Data under study below:

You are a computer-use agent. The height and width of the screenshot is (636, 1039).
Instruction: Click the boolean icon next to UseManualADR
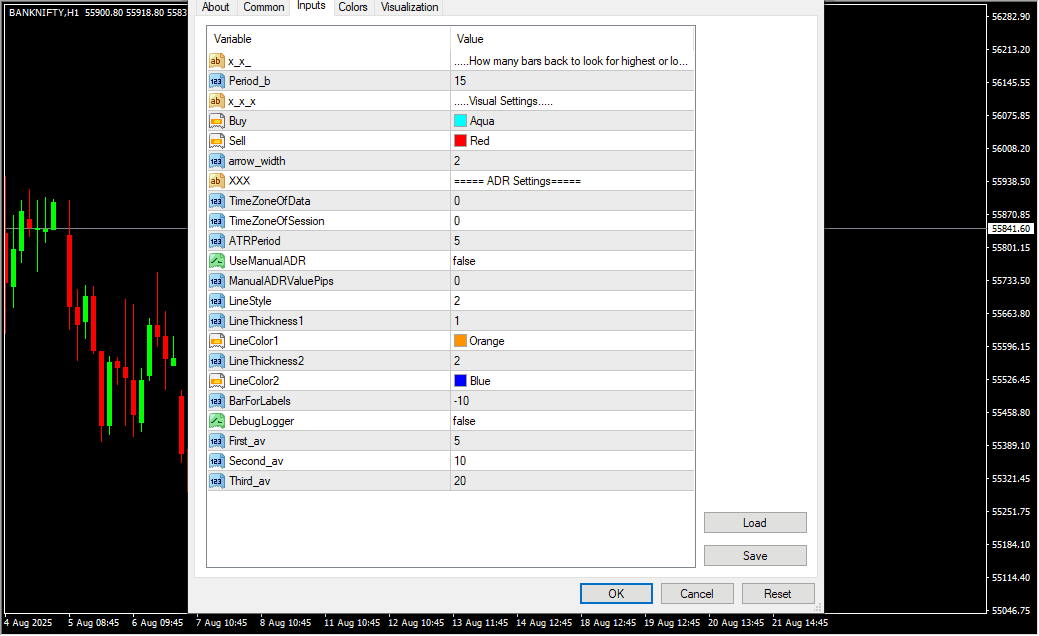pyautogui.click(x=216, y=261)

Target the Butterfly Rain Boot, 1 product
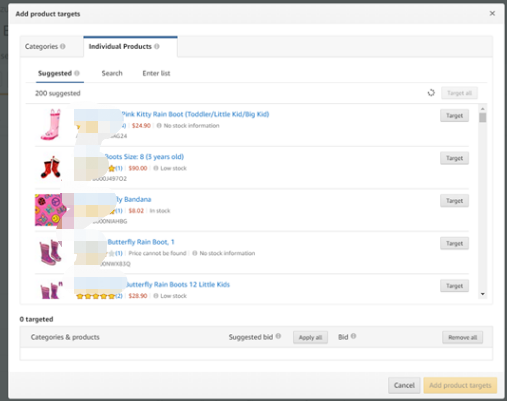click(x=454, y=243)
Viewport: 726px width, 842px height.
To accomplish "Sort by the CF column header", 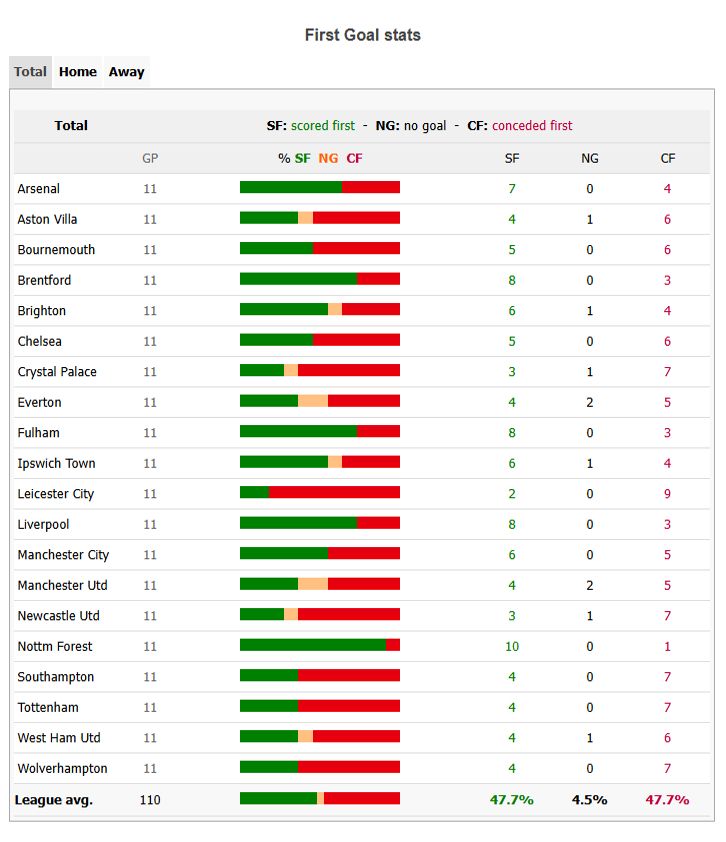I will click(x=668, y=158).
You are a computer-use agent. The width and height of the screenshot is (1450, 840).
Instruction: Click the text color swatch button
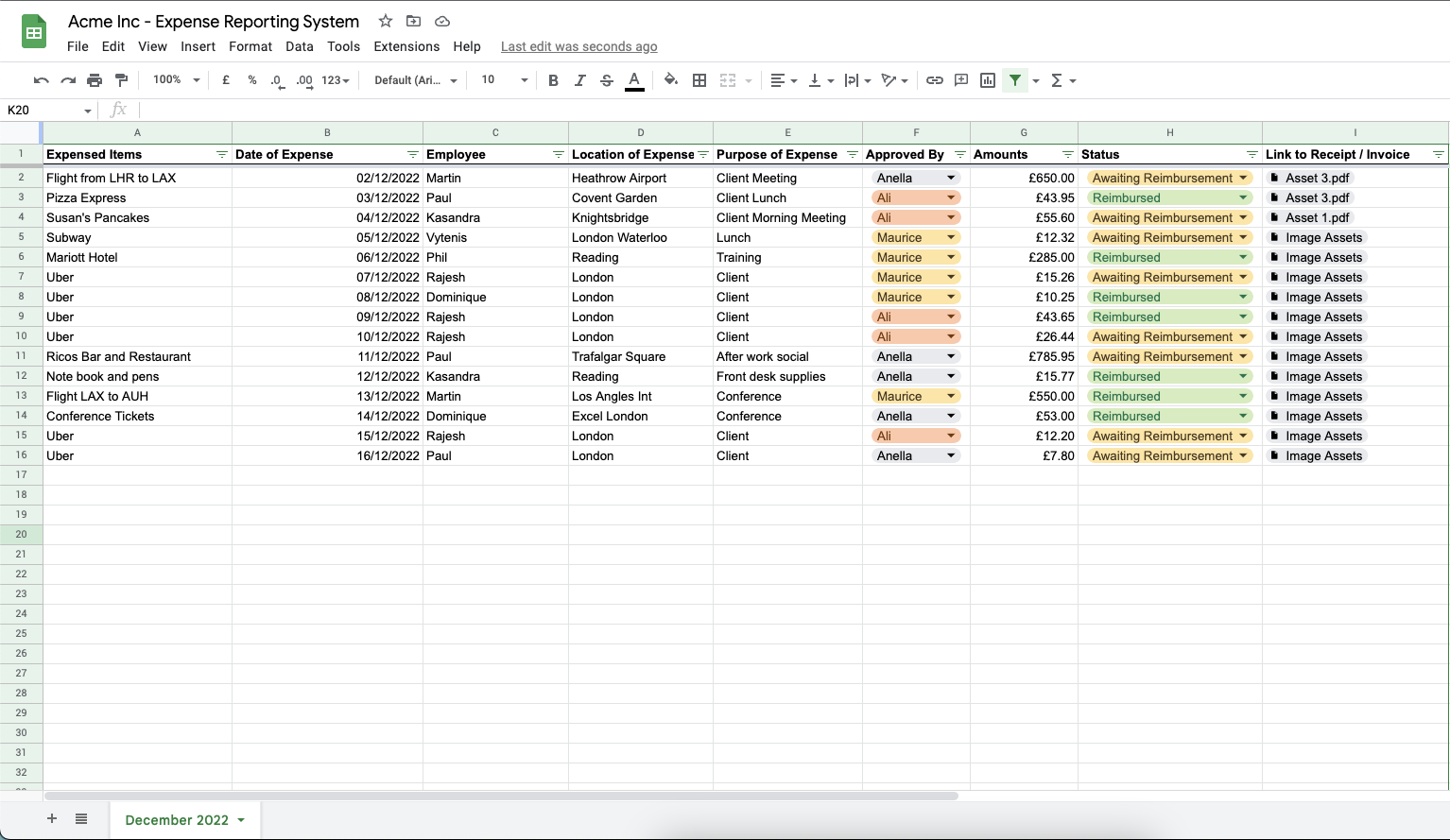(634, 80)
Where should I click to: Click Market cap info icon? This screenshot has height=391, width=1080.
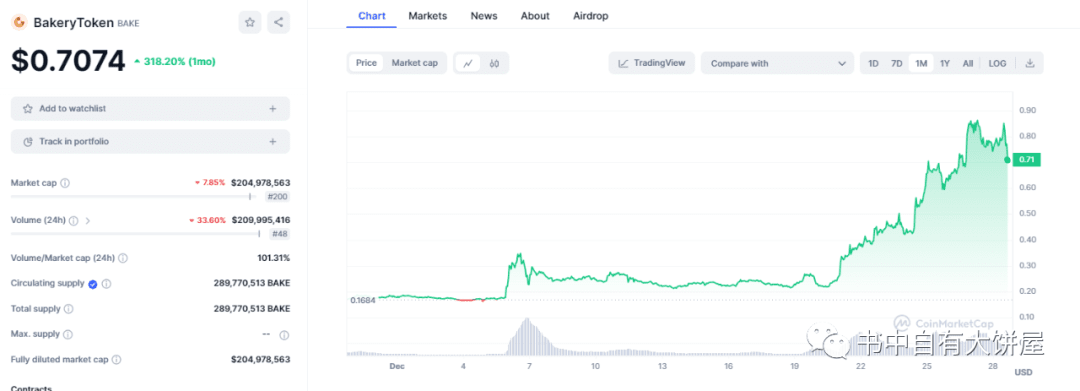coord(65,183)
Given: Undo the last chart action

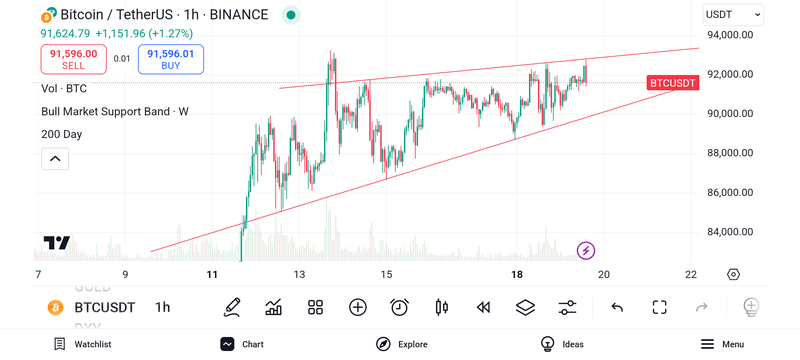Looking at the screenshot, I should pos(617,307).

End of Data under study.
Data under study below:

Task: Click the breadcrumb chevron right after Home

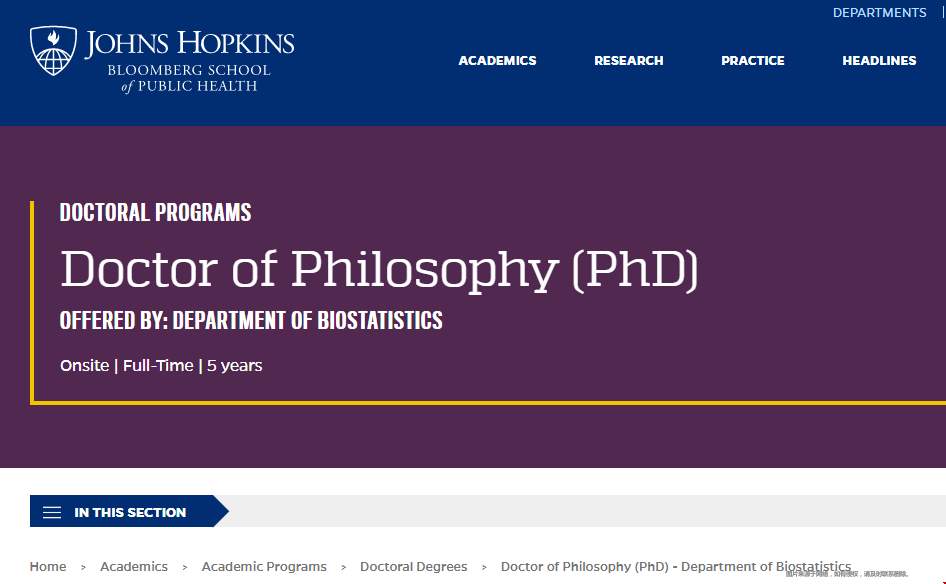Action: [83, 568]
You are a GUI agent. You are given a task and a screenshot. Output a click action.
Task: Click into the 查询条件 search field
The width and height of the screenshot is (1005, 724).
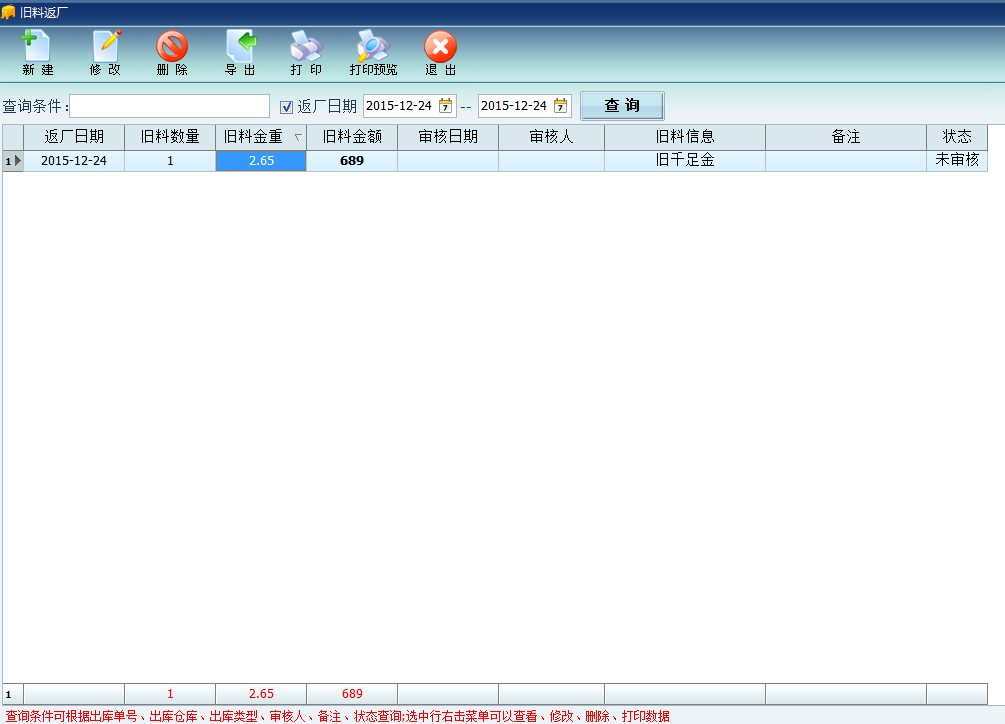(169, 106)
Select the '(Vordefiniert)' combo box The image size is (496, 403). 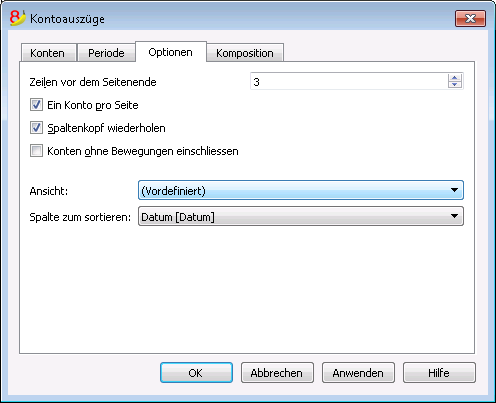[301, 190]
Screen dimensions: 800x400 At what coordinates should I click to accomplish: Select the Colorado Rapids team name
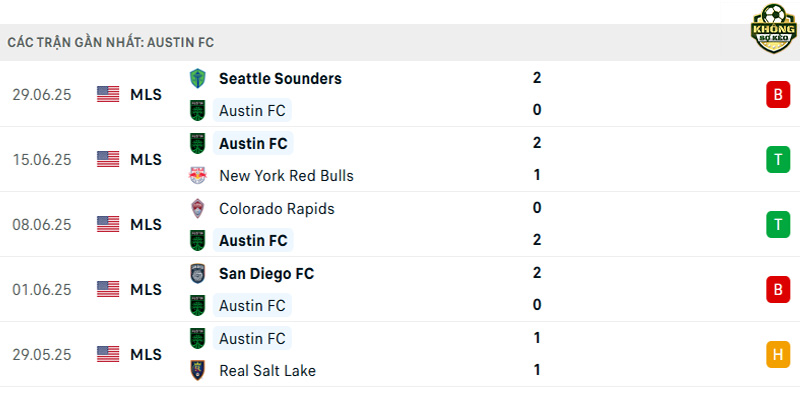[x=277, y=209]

End of Data under study.
Data under study below:

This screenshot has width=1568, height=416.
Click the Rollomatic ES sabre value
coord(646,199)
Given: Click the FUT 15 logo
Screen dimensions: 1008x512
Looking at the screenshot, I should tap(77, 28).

End of Data under study.

**What to do**.
Where a line of the data above includes "computer", copy that line.

**Answer to this problem**.
You are a computer-use agent. The height and width of the screenshot is (636, 1039).
You are a computer-use agent. The width and height of the screenshot is (1450, 840).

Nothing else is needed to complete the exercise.